PROVIDED ENTRIES:
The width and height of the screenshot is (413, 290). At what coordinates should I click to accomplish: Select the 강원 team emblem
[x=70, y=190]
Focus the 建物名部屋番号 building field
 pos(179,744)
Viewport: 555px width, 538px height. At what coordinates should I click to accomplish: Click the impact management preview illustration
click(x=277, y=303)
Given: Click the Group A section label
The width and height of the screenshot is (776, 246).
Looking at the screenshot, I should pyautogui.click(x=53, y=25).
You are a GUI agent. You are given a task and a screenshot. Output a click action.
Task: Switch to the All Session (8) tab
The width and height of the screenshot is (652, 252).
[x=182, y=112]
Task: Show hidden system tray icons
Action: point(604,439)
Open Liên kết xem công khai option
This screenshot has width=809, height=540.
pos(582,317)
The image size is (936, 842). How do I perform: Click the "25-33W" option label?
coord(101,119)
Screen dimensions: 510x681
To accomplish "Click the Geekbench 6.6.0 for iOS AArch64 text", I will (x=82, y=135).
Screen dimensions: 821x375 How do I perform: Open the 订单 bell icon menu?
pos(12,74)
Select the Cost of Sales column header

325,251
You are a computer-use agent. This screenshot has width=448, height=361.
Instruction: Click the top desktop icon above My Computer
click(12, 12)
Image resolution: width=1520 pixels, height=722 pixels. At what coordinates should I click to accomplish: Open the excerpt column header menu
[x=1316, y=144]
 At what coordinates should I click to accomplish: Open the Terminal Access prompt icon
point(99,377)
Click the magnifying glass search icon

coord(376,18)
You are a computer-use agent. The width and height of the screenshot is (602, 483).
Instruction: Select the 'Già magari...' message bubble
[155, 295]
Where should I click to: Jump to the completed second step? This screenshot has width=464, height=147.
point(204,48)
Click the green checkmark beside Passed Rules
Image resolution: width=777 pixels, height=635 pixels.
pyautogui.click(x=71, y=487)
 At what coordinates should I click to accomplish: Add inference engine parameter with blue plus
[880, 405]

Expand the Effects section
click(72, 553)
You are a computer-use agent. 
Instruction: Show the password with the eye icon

YOUR INSTRUCTIONS: Only the lines from the one containing "Expand the Effects section" through the last line above belong in your answer. Retype them exactly.

YOUR RESPONSE:
Expand the Effects section
click(72, 553)
You are a computer-use agent. 
Instruction: Show the password with the eye icon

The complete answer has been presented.